:: RECORDED INFORMATION ::
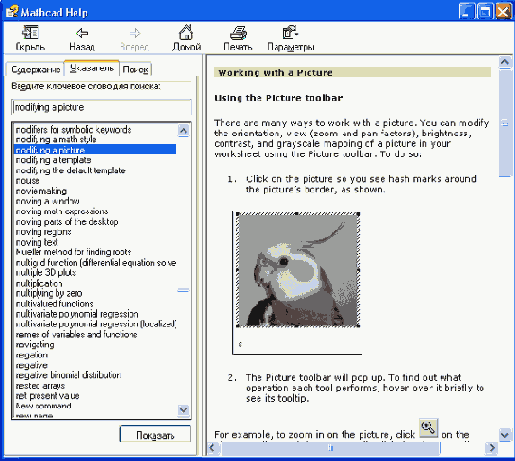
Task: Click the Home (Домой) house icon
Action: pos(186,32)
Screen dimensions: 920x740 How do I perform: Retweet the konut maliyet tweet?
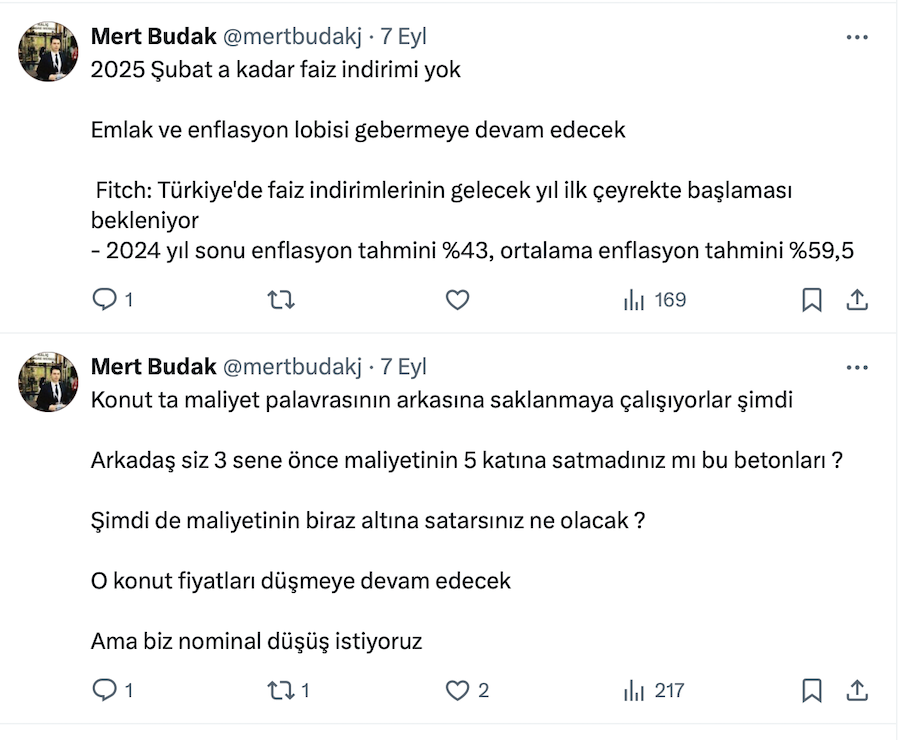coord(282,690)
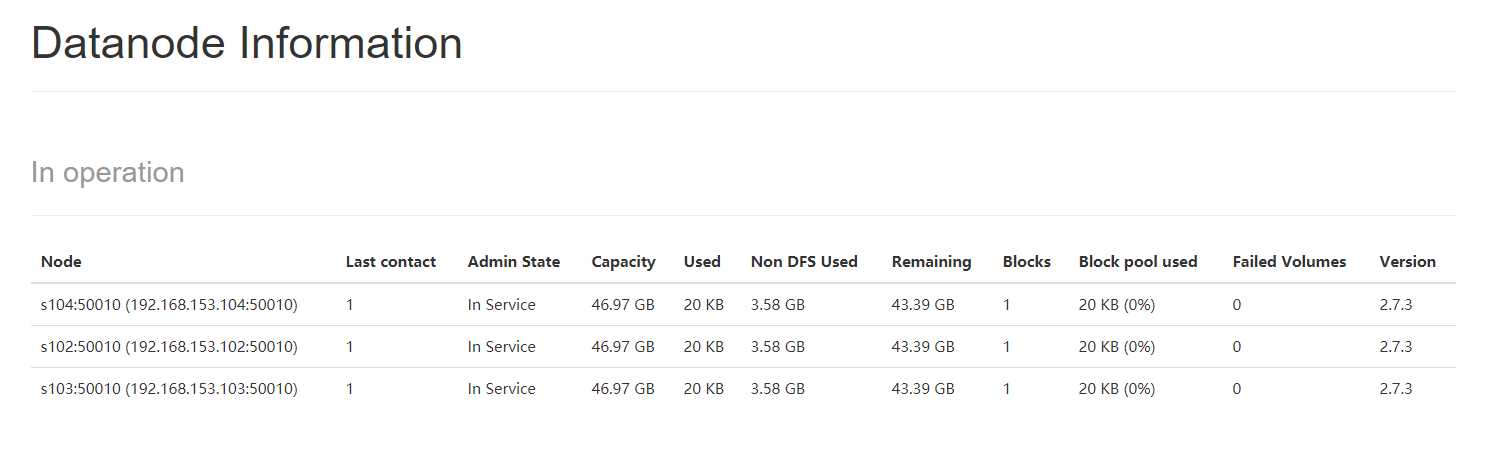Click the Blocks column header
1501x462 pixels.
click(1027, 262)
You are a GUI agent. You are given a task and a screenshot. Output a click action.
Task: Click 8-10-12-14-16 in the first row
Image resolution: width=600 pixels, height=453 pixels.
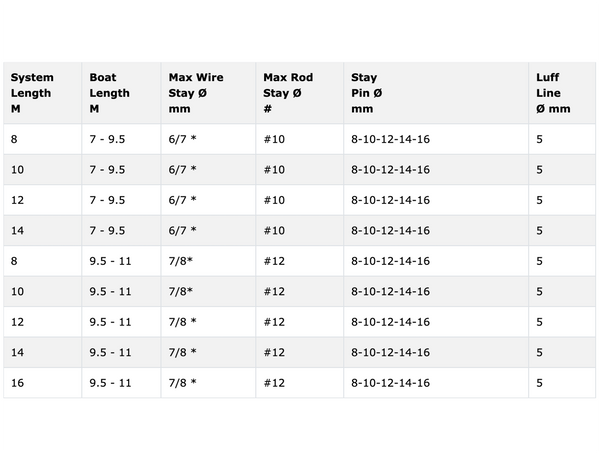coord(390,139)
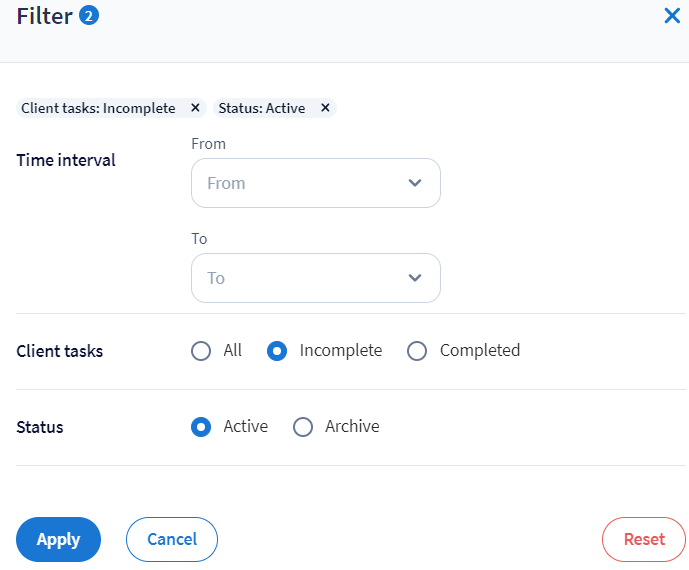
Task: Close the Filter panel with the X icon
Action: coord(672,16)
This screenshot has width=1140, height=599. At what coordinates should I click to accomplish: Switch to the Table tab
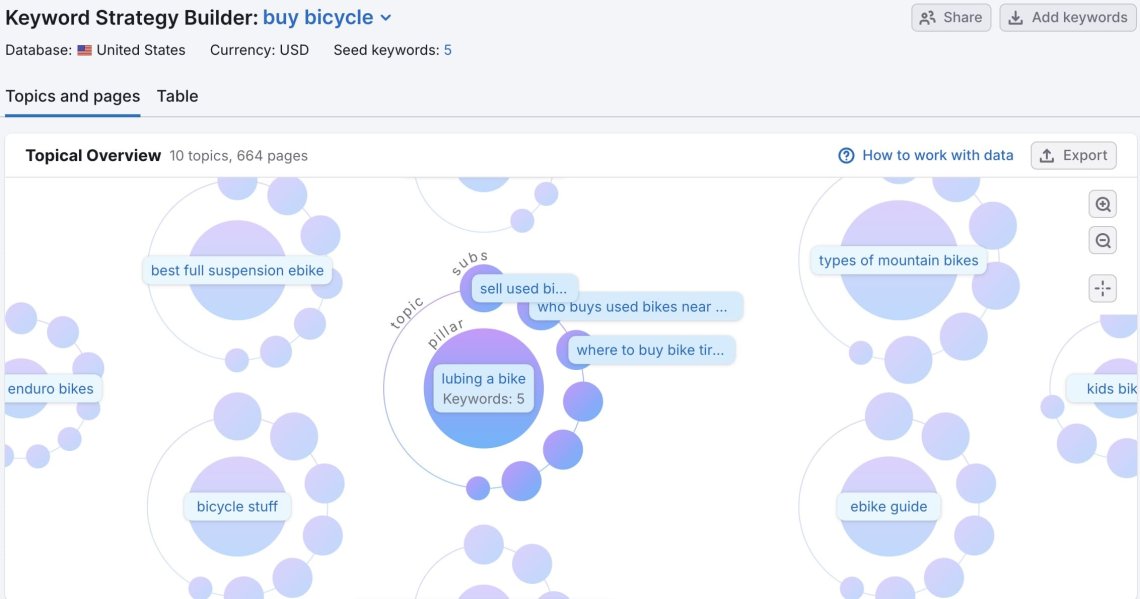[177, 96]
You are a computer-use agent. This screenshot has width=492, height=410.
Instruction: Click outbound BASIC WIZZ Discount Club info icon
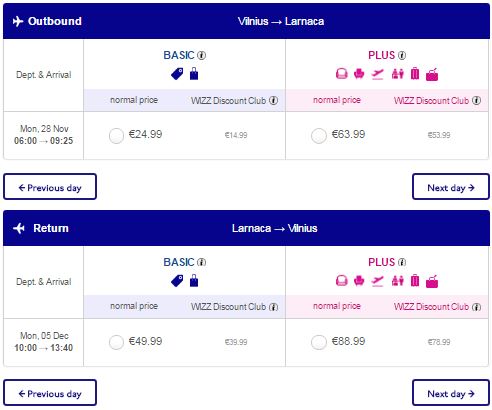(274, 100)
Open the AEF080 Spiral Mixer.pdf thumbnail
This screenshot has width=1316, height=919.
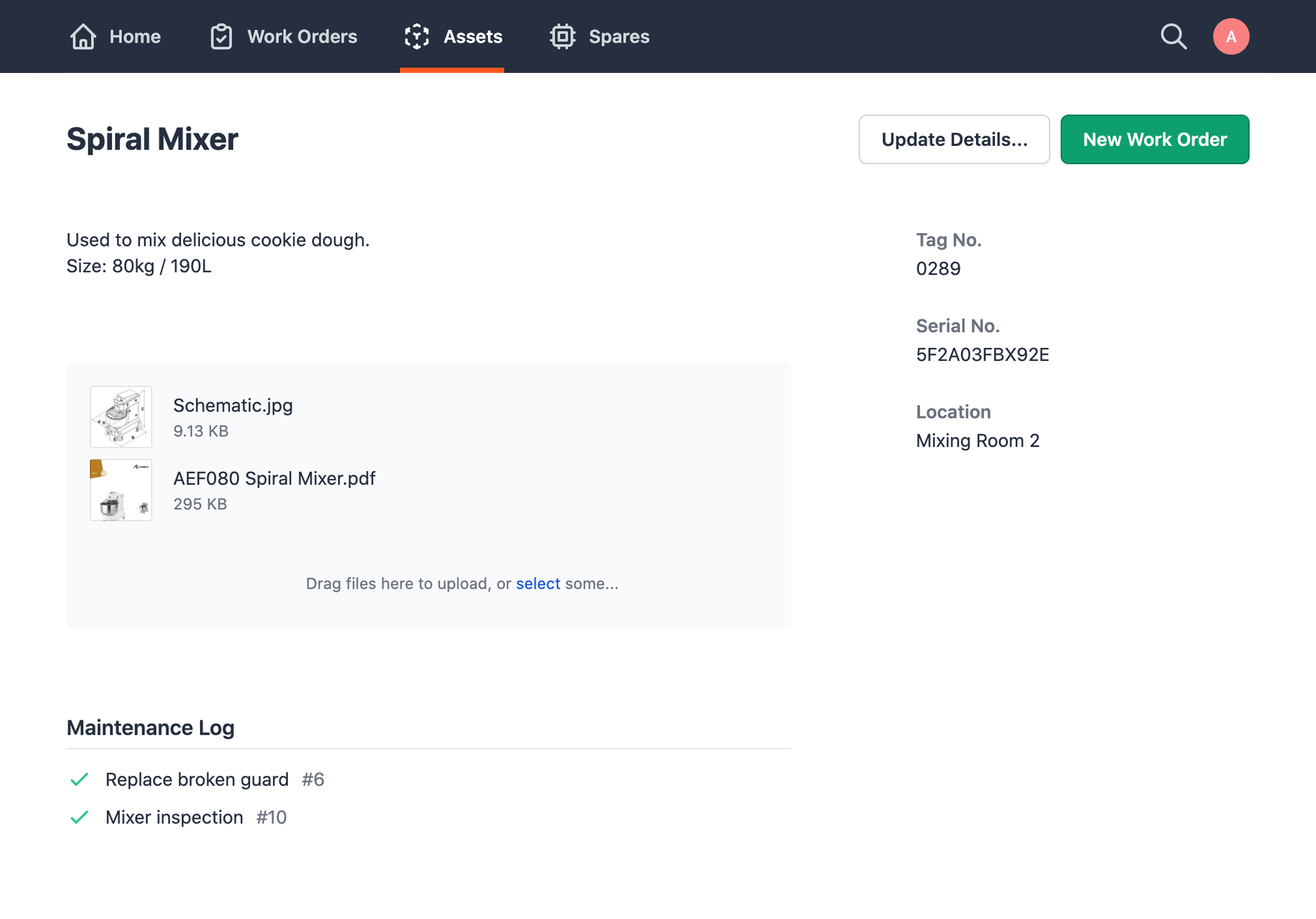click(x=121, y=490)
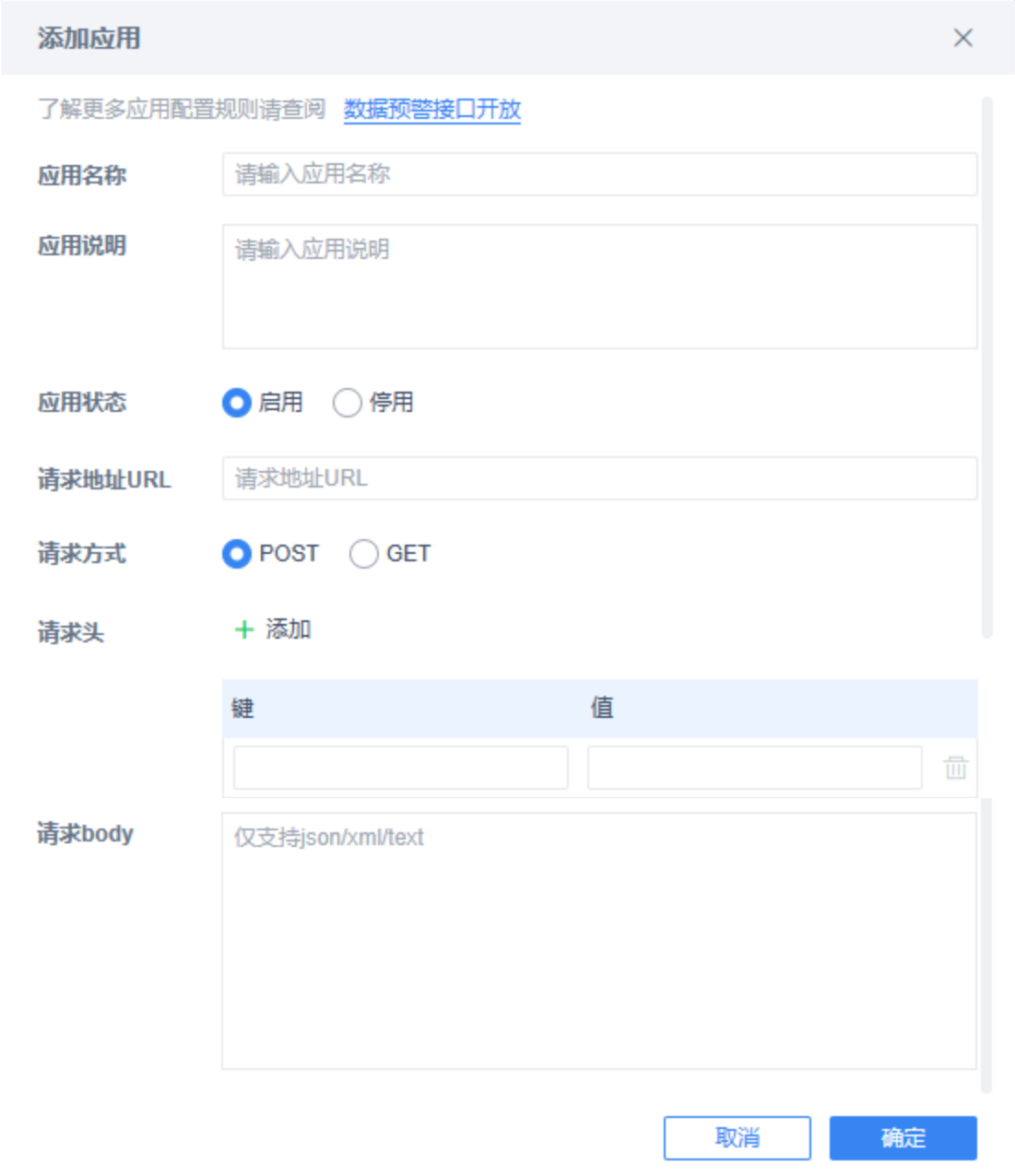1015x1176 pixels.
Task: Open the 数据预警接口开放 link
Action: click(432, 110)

:: YOUR TASK ::
Reproduce the data above word for word, omitting the pictures.

:: EXPECTED ANSWER ::
Task: Click the Home (Домой) house icon
Action: pos(186,32)
Screen dimensions: 920x740 How do I perform: Retweet the konut maliyet tweet?
coord(282,690)
Click the Blocks column header
1501x462 pixels.
click(1027, 262)
You are a GUI agent. You are given a task and a screenshot. Output a click action.
Task: Click 8-10-12-14-16 in the first row
Image resolution: width=600 pixels, height=453 pixels.
coord(390,139)
Task: Close the Filter panel with the X icon
Action: coord(672,16)
This screenshot has width=1140, height=599. At what coordinates should I click to accomplish: Switch to the Table tab
[177, 96]
You are a computer-use agent. This screenshot has width=492, height=410.
Instruction: Click outbound BASIC WIZZ Discount Club info icon
(274, 100)
Open the AEF080 Spiral Mixer.pdf thumbnail
This screenshot has width=1316, height=919.
click(x=121, y=490)
1015x1176 pixels.
Task: Open the 数据预警接口开放 link
Action: click(432, 110)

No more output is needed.